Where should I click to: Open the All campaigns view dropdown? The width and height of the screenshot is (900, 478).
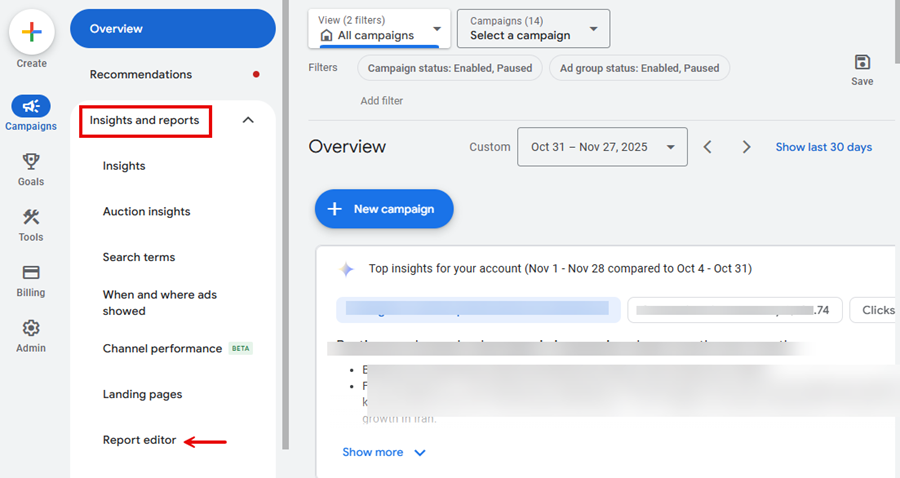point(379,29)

- - - -

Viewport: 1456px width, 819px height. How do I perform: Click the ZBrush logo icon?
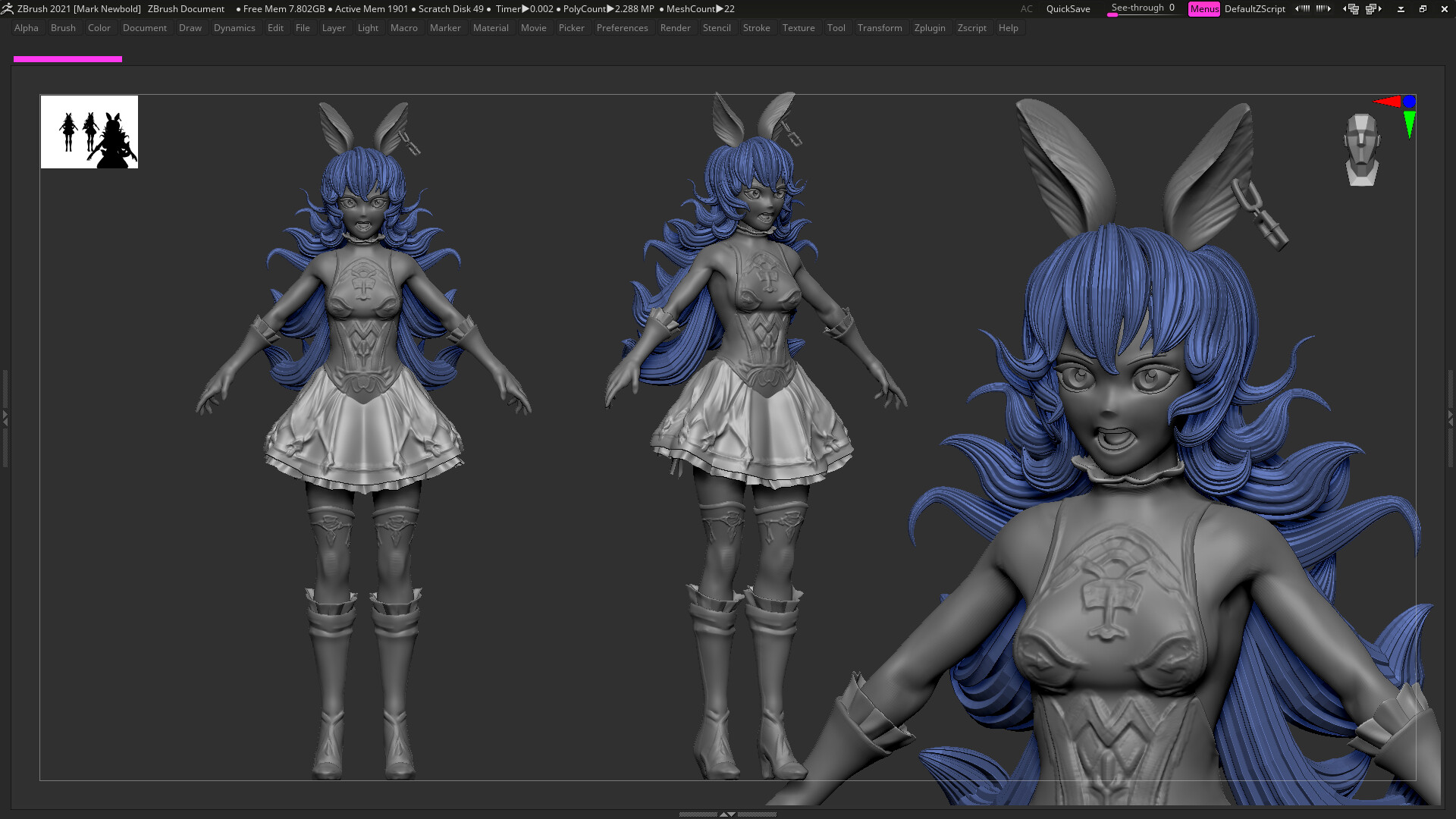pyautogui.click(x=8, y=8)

- - - -

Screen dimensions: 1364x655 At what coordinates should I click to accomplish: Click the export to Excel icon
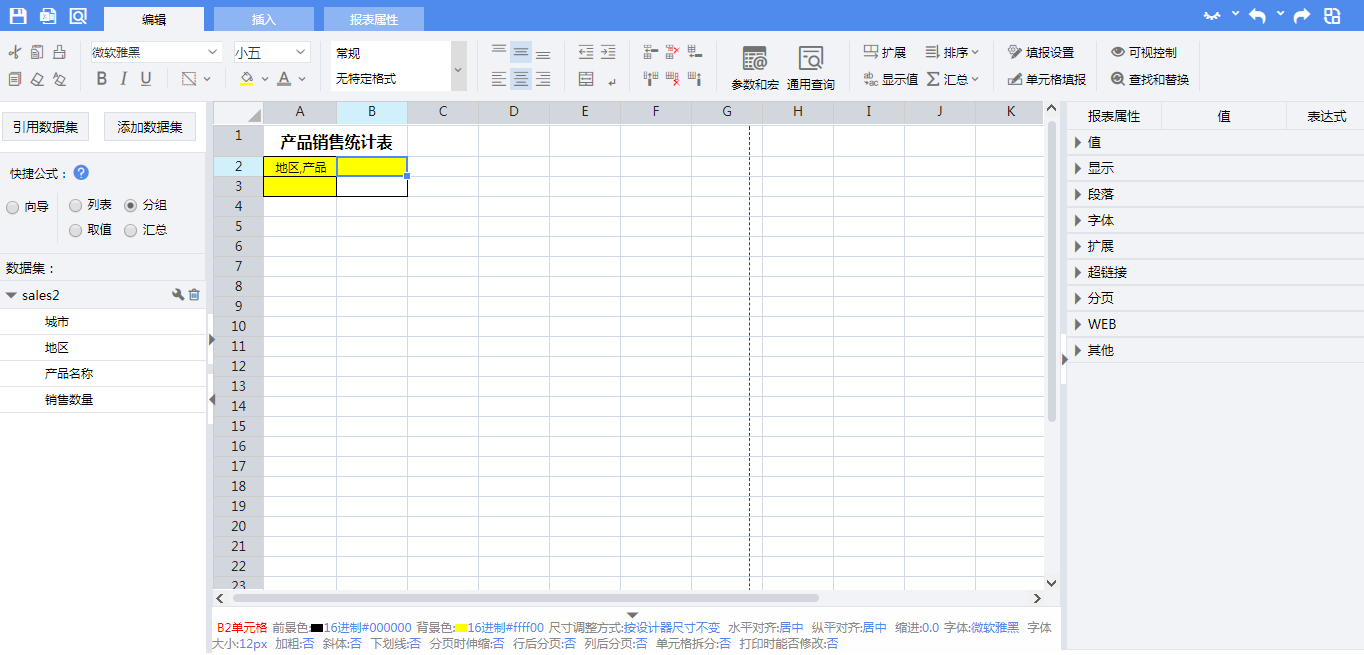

- - - -

Starting at the line containing "Viewport: 1456px width, 819px" and ending at the line containing "pyautogui.click(x=8, y=8)", lay out those lines of the items as a numbered list, skipping blank lines and leaving out the pictures.

*ANSWER TO THE EXERCISE*
1. Viewport: 1456px width, 819px height. How do I perform: Click the ZBrush logo icon?
2. pyautogui.click(x=8, y=8)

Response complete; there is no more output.